Despite two individual weight class first place finishes, four Rutgers wrestlers failed to advance past the first round of the tournament. Sophomore 125-pounder Shane Metzler, junior 141-pounder Peter Lipari, senior 184-pounder Jordan Pagano and sophomore 197-pounder Matthew Correnti all suffered defeats in the first round.
Both Metzler and Pagano lost in the first round while sophomore 174-pounder Joseph Grello fell in the round of 16. All three fell in the consolation rounds with Grello advancing to the round of 8 in that bracket.
The best finish by a Knight not named Suriano or Ashnault was No. 16 graduate student 157-pounder John Van Brill, who reached the 157-pound quarterfinals before falling to North Carolina's Kennedy Monday. He also tallied two pins in the tournament, tied for the team high.
“We had two really good guys wrestle really well. Johnny Van Brill got back to being Johnny Van Brill. It was exciting, and that’s good,” Goodale said to NJ Advance Media. “Joe Grello had a couple of big wins in there. But other than that, we had a bunch of guys not win any matches. And that hurts. That stings right now … we have to get better.”

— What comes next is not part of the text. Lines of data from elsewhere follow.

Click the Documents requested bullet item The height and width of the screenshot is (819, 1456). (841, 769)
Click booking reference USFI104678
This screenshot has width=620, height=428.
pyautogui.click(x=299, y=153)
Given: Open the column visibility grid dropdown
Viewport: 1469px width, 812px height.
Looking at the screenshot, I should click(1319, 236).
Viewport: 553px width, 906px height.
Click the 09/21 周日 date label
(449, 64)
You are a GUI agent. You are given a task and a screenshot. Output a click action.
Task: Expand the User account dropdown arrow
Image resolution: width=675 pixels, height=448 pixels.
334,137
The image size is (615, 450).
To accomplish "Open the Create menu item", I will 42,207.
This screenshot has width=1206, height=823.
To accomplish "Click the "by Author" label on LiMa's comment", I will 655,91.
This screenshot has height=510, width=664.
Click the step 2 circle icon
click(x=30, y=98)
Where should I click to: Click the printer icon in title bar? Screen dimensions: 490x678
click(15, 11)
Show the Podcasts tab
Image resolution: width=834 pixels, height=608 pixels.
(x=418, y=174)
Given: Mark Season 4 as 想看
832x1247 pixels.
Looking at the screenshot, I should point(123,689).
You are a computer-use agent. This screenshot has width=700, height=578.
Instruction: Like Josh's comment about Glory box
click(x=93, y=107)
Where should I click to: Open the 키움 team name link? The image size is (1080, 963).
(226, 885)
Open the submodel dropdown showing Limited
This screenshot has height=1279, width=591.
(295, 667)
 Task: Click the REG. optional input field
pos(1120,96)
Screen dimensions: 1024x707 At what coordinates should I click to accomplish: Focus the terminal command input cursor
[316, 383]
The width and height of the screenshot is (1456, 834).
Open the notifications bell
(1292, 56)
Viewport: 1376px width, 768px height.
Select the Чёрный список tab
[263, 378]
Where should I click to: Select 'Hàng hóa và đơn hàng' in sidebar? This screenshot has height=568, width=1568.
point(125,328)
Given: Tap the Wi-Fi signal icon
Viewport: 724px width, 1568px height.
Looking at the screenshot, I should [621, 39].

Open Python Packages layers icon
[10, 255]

Grello matched Van Brill with two pins in the tournament. Grello was the only Rutgers wrestler to finish with a .500 record with wins by fall in the first round against Citadel’s Kyle Kretzer and in the first consolation round against Hofstra’s Sage Heller.
The Knights were forced to forfeit the entire 165-pound weight class bracket after true freshman Stephan Glasgow was scratched from the lineup due to injury. Glasgow was originally projected to get a rematch with Utah Valley’s Demetrius Romero after losing to Romero in his only defeat earlier in the season.
Junior heavyweight Christian Colucci earned a first-round victory over Citadel’s Michael McAleavey, his lone win, before being defeated by Utah Valley’s Tate Orndorff in the round of 16 and Nebraska’s Patrick Grayson in the first consolation round.
“We’ve got to get a lot better,” Goodale said. “Maybe we have to make some changes, do some things differently, switch up the lineup. Things have to happen, and it starts in our room.”